* **Task**:
Copy out everything from the row containing "Task: Open the Chrome profile avatar F" down to the last row, requests included, scaling every coordinate in the answers by 1.5 and rounding to whole numbers, with halves rounded up.
>> START
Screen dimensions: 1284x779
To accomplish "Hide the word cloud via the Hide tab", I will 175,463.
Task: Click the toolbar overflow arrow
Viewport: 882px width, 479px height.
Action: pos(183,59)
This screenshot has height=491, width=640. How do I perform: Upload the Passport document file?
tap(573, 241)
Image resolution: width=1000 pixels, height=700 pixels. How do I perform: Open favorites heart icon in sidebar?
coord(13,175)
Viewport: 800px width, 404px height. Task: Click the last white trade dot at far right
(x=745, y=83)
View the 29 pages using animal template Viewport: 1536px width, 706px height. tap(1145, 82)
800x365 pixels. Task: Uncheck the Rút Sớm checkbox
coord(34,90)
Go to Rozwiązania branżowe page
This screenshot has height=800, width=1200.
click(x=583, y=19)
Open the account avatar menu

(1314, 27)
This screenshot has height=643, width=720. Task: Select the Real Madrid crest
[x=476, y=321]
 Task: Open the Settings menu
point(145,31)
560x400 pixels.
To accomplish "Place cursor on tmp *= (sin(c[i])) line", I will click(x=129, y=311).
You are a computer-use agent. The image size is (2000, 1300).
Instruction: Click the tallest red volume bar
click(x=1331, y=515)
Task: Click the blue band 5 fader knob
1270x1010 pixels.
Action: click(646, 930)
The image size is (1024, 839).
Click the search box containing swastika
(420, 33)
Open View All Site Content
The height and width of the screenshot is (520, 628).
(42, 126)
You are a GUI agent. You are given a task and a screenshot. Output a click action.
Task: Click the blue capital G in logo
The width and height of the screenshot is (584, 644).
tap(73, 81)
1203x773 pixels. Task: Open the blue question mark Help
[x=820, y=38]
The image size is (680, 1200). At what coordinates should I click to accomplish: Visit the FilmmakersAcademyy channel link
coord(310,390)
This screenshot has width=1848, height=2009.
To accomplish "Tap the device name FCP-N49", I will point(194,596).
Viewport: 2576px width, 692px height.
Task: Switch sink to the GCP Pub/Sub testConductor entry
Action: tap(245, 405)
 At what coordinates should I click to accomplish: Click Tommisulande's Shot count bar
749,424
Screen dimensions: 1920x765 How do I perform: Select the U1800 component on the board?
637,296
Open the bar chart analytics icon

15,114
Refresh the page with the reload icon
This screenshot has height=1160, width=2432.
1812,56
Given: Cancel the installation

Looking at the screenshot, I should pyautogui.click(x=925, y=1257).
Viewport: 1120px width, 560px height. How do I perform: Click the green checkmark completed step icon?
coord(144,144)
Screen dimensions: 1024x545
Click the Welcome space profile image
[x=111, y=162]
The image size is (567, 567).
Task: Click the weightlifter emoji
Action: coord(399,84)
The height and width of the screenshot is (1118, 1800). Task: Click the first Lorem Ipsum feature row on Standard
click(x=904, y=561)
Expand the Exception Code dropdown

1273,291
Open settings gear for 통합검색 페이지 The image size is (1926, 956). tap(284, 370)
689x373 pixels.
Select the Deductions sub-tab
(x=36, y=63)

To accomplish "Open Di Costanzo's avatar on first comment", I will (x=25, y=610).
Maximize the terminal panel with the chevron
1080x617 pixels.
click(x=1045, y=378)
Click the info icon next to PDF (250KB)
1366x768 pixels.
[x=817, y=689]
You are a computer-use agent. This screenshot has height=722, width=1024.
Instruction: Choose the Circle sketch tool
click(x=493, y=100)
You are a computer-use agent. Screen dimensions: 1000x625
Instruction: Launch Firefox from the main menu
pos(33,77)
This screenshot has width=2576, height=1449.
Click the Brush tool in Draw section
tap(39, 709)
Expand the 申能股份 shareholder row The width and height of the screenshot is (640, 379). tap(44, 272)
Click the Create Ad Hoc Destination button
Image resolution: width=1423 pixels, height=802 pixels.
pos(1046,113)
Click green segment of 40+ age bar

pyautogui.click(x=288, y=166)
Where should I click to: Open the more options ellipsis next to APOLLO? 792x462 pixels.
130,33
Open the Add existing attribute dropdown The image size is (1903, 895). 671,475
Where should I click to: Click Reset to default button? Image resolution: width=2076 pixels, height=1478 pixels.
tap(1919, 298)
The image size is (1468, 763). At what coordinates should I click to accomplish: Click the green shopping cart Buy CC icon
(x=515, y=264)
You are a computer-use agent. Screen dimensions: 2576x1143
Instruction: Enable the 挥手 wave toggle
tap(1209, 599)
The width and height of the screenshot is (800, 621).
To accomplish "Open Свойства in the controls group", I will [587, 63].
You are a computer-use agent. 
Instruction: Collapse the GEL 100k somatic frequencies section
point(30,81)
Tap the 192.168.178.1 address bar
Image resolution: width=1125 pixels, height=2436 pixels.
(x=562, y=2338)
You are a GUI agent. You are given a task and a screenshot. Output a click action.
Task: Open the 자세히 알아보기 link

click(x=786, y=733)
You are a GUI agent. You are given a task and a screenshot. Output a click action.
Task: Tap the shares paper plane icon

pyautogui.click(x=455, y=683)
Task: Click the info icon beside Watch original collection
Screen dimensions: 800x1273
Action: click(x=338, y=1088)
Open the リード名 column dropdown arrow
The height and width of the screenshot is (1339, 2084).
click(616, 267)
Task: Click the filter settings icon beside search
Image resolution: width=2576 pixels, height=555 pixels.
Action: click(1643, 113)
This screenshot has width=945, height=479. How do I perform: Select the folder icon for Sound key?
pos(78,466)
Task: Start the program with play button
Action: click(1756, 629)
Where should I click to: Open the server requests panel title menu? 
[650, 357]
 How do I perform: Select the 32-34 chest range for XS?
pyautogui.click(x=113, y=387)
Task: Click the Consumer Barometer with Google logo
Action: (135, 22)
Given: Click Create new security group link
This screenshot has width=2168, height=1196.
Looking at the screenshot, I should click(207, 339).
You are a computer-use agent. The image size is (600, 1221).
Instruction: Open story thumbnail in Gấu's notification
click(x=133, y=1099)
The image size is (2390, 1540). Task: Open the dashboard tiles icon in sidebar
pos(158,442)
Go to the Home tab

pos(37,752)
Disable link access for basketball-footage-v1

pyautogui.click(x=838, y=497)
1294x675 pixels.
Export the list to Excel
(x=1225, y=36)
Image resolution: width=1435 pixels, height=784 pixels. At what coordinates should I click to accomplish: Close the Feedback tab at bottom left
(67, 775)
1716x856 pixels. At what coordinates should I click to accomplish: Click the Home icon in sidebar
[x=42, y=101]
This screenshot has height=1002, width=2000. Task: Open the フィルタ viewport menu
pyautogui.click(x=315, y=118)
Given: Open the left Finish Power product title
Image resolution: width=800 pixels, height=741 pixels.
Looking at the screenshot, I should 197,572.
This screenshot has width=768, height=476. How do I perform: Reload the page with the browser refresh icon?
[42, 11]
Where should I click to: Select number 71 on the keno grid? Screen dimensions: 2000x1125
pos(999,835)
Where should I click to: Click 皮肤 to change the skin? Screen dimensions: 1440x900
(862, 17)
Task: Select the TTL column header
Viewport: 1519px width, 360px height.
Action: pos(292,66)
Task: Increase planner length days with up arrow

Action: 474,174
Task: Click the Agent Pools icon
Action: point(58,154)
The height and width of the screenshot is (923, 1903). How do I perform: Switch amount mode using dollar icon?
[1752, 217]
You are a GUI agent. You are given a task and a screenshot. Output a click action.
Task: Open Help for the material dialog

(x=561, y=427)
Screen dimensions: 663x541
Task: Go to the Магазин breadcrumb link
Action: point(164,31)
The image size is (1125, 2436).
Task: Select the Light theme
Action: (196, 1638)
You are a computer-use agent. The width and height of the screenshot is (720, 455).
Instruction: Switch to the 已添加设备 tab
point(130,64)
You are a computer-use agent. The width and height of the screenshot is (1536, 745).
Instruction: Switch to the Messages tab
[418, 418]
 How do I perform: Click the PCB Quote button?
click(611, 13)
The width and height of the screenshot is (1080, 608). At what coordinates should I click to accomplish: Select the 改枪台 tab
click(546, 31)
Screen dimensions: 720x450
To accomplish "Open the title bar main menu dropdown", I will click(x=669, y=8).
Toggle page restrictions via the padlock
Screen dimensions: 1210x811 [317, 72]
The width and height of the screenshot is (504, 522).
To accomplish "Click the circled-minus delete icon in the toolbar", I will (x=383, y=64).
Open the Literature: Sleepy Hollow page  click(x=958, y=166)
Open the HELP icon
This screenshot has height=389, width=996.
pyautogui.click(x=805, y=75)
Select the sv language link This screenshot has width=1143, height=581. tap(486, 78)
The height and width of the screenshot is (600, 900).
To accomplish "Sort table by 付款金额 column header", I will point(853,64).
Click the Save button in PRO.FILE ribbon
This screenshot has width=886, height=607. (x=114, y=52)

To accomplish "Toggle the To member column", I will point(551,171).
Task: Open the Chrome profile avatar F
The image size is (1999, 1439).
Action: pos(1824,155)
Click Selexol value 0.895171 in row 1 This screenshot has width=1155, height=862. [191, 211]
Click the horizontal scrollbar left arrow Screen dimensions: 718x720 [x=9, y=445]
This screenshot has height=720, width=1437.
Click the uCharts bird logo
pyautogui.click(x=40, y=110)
>> END
* **Task result**:
Task: Open the Chrome profile avatar F
The image size is (1999, 1439).
Action: pos(2736,233)
Click Selexol value 0.895171 in row 1 This screenshot has width=1155, height=862. [287, 317]
Click the horizontal scrollbar left arrow Screen dimensions: 718x720 [x=14, y=668]
This screenshot has height=720, width=1437.
Click the uCharts bird logo
pyautogui.click(x=60, y=165)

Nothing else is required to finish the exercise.